There can be no doubt that the effect of the removal of commission on group pensions will prove devastating for some advisers. It is impossible to tell how many firms will find this a fatal blow but it would be naïve to imagine every firm is going to come through this market upheaval unscathed.
There are still too many variables at play to be able to settle on a precise figure. But it would be wrong to pretend that some firms will not fall by the wayside and that some RIs within firms will be found to be no longer economically viable.
The most pessimistic predictions I have heard from life offices are that some adviser firms will lose two thirds of their revenue if commission goes completely, with an average of a third of revenue disappearing across the board. These numbers may ultimately prove to be too high, although I have had advisers concur, and are presumably calculated on the basis of advisers doing nothing to adapt. But even if they are 20 per cent out, advisers need to heed the warnings.
The pressure has been eased since Steve Webb pushed the timetable for implementation back by 12 months. That gives many firms and individuals within them time to rethink and retool. And we are yet to see precisely how a ban will be implemented, or the length of any sunset clause.

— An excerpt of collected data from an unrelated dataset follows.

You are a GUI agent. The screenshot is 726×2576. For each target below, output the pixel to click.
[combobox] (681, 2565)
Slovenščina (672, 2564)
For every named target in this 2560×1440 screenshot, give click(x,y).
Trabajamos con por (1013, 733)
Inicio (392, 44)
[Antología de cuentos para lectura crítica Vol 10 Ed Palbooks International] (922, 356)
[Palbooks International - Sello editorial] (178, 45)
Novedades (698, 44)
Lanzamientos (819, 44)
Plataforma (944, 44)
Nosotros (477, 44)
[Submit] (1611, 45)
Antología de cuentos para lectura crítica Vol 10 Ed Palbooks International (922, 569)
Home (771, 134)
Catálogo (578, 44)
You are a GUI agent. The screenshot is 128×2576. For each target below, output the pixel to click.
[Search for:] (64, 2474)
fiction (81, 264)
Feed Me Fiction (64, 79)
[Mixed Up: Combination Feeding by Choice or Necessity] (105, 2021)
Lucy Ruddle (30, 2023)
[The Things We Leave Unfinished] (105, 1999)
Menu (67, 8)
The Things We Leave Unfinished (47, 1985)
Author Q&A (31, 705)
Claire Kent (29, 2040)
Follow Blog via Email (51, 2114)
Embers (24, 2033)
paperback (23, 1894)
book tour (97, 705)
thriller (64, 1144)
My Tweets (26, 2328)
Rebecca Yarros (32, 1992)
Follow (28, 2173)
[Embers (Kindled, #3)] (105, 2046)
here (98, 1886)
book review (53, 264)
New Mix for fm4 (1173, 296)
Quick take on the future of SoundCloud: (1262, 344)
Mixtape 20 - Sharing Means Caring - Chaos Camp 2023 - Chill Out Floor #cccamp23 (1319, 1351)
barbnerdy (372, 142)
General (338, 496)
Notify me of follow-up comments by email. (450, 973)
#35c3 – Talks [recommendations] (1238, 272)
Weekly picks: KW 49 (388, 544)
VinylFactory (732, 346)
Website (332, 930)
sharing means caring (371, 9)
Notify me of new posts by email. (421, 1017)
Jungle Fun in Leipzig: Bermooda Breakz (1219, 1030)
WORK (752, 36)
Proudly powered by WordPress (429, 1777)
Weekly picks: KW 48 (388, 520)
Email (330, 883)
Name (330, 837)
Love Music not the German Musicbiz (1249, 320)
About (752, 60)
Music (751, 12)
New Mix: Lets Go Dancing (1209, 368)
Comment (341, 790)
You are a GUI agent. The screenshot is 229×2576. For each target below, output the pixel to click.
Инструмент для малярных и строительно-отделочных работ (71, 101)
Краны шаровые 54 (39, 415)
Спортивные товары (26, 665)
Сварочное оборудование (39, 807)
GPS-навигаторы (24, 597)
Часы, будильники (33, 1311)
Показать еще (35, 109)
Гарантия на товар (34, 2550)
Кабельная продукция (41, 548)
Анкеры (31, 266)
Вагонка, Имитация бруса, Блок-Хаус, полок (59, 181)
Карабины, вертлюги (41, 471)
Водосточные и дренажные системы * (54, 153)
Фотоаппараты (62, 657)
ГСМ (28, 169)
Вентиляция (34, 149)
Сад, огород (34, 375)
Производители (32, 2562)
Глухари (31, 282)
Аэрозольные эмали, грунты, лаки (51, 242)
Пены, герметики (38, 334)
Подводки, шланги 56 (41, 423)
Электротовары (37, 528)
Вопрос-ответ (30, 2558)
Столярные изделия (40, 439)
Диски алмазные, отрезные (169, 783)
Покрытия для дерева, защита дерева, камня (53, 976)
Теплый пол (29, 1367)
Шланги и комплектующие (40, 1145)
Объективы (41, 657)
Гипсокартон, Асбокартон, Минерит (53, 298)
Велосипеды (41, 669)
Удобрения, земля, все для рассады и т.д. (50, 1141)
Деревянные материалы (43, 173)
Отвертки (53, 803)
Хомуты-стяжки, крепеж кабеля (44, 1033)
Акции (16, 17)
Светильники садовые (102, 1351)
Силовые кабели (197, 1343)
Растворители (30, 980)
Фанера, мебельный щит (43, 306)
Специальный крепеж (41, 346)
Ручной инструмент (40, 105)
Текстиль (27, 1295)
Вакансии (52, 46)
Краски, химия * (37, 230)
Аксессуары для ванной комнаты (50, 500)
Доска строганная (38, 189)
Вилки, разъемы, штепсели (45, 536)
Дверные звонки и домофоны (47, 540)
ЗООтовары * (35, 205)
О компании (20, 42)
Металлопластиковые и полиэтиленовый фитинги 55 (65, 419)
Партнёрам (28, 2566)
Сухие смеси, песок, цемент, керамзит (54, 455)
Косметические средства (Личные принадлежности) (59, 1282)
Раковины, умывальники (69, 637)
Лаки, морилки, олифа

The great unknown of auto-enrolment will also provide much-needed respite for those affected. Revenues from fees from the tens of thousands of new clients that will be created in the next year alone will doubtless fill some of those balance sheet gaps.
But for certain firms which have placed a lot of product on a once-and-done basis, taking large amounts of commission without establishing a long-term, sustainable proposition with their employer client, the maths is going to look very different in the future. Paying consultants large salaries and bonuses for winning lucrative pension business has gone forever and firms which have been using their existing commission stream to subsidise their building, salaries and other outgoings are going to have to take some difficult decisions.
For this type of commission-based pension adviser, this is RDR Mark II. Where the FSA had clearly said that historic commission and commission on new joiners and increments was OK, the DWP is now saying it is not. The furore over the U-turn on consultancy charging, barely 12 months ago, seems like an insignificant tiff compared to the tremors currently shaking the foundations of some advisers’ business models.
There will still be pension consulting to be done, not least where providers refuse to pass on all the gains from the removal of commission to their clients. But without commission there to grease the wheels, there will be less of it and the fee chargeable will be considerably lower.
Providers have been paying hundreds of millions of pounds a year in commissions on group pensions. Getting employers to pay this is going to require major efficiencies within corporate advisory businesses. The bigger firms should manage this transition more easily. Big employer clients will be more comfortable paying a fee.
It is at the SME level where advisers will feel the pinch. The Pensions Institute picked up on this point in its recent value for money in DC report, arguing both corporate IFAs and EBCs will face a squeeze on revenues.
How this revenue is replaced will ultimately come down to how employers respond to paying fees. Aviva expects as many as 50 per cent of employers sponsoring schemes it runs to respond to adviser requests for fees by dealing direct with the provider.
Some argue that once the employer realises the complexity of what they have to achieve, they will re-engage with their adviser. But the terms will be different – auto-enrolment is more about project management than about consultancy. And for some individuals this will mean a big change in the day to day.